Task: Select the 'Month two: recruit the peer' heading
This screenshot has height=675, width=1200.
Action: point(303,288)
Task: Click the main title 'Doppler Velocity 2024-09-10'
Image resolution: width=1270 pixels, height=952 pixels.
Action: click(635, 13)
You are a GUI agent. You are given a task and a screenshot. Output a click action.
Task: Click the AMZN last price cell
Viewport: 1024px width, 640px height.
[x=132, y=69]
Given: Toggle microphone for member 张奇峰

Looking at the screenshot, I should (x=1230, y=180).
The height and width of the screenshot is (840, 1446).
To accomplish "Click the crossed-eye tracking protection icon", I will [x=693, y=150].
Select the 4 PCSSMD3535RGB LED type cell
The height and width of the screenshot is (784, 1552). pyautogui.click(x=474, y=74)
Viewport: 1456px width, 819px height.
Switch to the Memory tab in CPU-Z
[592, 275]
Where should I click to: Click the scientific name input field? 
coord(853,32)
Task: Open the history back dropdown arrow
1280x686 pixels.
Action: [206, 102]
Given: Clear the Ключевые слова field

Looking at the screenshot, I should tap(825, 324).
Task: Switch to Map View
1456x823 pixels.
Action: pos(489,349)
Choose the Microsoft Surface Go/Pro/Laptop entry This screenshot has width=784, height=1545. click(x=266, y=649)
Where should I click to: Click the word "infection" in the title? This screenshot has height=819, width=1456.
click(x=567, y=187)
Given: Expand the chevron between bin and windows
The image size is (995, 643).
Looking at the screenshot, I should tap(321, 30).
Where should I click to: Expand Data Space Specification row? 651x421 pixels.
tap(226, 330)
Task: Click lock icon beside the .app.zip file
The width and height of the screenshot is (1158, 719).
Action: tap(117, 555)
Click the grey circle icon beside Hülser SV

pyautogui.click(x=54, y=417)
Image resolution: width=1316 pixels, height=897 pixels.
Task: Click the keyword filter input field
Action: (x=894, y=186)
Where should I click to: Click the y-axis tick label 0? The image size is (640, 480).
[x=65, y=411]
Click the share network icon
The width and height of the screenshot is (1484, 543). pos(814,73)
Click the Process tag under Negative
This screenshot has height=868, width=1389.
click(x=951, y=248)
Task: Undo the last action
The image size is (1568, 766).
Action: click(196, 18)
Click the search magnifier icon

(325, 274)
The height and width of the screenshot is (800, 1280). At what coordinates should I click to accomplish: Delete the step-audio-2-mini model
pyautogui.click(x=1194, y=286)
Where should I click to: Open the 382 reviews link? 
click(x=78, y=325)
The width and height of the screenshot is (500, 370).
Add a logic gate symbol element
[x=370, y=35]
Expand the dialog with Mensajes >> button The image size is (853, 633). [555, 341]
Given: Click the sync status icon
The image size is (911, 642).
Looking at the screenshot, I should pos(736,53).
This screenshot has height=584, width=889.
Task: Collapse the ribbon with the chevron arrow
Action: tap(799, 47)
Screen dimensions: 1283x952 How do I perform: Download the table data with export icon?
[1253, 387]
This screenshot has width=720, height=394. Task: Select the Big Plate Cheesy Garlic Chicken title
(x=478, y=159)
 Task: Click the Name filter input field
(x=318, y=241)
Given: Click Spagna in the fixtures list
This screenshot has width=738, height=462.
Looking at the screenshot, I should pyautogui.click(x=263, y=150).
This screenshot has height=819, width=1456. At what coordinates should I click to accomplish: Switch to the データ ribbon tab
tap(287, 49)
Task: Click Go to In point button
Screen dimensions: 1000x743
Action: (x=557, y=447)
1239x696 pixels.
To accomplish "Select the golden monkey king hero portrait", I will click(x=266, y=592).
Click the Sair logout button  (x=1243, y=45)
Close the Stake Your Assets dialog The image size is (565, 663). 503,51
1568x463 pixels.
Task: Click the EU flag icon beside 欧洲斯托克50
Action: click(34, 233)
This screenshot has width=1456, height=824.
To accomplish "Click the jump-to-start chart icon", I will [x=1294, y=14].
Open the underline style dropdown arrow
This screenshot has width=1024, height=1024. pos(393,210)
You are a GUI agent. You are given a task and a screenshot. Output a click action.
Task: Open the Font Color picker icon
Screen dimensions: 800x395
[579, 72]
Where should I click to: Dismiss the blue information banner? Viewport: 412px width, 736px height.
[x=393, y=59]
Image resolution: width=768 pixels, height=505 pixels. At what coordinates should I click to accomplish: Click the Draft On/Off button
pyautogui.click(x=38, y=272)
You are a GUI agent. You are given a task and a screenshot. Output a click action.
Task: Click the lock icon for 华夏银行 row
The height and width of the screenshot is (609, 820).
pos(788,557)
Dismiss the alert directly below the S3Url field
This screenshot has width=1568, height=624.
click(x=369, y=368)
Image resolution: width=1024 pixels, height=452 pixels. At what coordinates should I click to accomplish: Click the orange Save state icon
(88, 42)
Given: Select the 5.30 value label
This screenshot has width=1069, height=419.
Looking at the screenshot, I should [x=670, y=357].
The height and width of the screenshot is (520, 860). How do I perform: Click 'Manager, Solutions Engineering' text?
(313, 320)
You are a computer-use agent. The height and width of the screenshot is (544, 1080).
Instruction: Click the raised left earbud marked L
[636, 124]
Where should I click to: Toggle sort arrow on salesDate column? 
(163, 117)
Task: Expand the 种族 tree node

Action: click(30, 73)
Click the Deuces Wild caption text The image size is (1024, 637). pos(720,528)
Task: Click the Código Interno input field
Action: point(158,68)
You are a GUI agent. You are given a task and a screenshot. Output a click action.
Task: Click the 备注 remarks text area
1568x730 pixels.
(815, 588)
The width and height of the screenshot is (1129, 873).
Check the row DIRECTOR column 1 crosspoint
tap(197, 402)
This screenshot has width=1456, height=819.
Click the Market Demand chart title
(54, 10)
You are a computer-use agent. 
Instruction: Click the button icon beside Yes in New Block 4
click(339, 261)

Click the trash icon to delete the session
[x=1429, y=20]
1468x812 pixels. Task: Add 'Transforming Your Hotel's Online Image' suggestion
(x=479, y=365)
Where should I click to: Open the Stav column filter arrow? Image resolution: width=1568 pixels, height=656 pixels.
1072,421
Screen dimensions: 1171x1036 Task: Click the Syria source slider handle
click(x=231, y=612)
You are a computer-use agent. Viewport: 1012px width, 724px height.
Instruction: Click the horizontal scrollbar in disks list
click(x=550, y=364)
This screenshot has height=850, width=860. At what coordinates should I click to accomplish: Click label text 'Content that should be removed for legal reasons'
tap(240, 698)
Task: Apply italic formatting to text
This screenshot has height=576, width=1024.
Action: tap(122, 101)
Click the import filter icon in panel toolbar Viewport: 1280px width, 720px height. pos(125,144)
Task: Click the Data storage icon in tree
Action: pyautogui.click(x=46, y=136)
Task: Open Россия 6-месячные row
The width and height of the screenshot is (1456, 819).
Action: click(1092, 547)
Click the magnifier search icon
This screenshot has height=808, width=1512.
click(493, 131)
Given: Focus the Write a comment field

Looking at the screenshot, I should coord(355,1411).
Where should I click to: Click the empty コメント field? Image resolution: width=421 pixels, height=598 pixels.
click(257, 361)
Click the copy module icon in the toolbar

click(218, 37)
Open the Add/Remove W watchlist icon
# # #
_GIVEN INSTRUCTION_
Pick out every line of the material above that contains the word "chart", matching case exactly, and copy each line in full.

_RESULT OF THE EXERCISE_
To accomplish "Click the jump-to-start chart icon", I will [x=1294, y=14].
Click the Market Demand chart title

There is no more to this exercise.